Hi Lalitavira,
Ok good, honest responses!
You're taking my seat away....you can't convince me it wasn't me who made myself get up just now despite the desire to stay in bed....Disbelief
I promise - refuse, even! - to try to persuade or dissuade you from any beliefs - that's not what pointing is. My role is only to point you to look in direct experience and discover what is real or fiction about 'self' - 'yourself' ;-).
Fear? - yes. Deeper than most of the above and harder to articulate but I feel the queasy taste of it when I sit with the thought that there is nothing really there.
Fear - of my own resistance
I'm sure you're familiar with this basic statement of the no-self characteristic (anatta-lakkhana) from the Pali canon.
“All phenomena are not self”
This is not that there’s ‘nothing really there’. Clearly, there is
this - experience/existence, Is this not absolutely obvious?

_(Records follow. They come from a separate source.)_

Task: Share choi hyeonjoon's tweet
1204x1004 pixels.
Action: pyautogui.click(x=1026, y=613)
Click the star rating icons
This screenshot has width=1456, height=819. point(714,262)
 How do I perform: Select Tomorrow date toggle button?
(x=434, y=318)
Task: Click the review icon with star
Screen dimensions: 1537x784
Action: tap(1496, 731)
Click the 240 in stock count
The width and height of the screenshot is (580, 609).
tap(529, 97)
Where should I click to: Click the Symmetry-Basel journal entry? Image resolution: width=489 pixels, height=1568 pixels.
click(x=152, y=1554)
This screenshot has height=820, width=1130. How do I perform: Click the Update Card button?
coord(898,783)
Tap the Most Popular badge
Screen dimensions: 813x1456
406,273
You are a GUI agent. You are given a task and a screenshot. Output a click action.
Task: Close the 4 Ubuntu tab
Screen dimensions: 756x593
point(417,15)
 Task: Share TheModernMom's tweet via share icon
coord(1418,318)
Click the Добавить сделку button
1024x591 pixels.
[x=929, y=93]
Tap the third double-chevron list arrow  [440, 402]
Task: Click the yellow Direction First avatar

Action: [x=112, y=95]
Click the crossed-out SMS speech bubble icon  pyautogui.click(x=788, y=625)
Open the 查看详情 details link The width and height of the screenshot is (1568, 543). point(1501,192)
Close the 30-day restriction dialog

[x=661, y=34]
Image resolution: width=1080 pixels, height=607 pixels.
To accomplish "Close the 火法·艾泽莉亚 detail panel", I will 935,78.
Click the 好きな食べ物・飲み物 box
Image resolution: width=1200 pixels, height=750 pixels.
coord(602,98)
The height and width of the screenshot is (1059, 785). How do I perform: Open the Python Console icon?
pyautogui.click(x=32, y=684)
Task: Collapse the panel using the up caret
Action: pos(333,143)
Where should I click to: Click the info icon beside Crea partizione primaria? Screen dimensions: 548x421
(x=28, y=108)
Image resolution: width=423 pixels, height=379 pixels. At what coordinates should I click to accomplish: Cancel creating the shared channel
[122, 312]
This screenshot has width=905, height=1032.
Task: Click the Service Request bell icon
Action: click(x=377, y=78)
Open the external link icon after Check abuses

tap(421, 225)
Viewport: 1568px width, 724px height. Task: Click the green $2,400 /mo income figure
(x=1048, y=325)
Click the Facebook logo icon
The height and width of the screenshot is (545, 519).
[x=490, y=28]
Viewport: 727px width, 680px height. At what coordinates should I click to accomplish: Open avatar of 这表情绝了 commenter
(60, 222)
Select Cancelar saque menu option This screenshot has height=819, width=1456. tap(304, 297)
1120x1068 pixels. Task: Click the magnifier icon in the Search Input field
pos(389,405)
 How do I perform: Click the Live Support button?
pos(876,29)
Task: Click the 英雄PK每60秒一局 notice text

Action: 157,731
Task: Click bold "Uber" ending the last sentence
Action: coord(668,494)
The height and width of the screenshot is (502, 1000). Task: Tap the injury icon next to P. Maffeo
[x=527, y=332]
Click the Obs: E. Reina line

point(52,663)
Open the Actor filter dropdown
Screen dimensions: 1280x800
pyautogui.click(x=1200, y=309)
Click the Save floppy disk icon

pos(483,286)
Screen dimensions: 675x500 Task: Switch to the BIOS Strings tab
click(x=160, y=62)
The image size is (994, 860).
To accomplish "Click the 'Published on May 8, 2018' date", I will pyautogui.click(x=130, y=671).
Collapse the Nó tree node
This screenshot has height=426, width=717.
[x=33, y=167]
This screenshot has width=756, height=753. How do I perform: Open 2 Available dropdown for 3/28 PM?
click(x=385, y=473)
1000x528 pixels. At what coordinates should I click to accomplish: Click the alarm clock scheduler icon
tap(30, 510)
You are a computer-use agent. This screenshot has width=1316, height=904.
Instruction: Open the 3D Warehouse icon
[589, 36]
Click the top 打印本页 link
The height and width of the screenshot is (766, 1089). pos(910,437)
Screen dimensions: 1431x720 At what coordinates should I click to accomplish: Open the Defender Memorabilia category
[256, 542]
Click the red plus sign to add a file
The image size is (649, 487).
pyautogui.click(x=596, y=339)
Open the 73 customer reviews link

What’s being got at is that by this kind of statement is that there are no-‘things’ – no really existent (permanent, unchanging, essential) entities, anywhere. ‘We’ exist, but not as such an entity. The belief that ‘I am’ such an entity is the main underlying root of stress, unsatisfactoriness, suffering.
What is, ‘reality’ as we experience it directly, is inter-connected, spontaneously (i.e. self-lessly, entity-lessly) interacting in an infinite and, for the thinking mind, incomprehensible dynamic web of conditionality or pure energy. No self also means no division, separation or isolation.
Seeing through the self-view is akin a kid realising there is no Santa Claus. The self-view simply drops away when it’s seen / known directly that there is no self and never was. When Santa is subsequently seen in the shopping mall, it’s known immediately that he’s just a story, an actor, not the ‘real’ Santa. So it’s quite similar with seeing through the self-view.
So, simply, there is nothing to fear. When you stopped believing in Santa Claus, did Santa Claus die?
This is all about you really looking whether there is an entity ('I', 'Me', 'Lalitavira') who is running the show, making decisions about getting out of bed or whatever, but not approaching it via the content of thoughts or beliefs at all because they are always doubtable. My 7 year-old son still believes in Father Christmas and super heroes; we adults operate similarly (maybe with different characters or sets of beliefs about all sorts of things).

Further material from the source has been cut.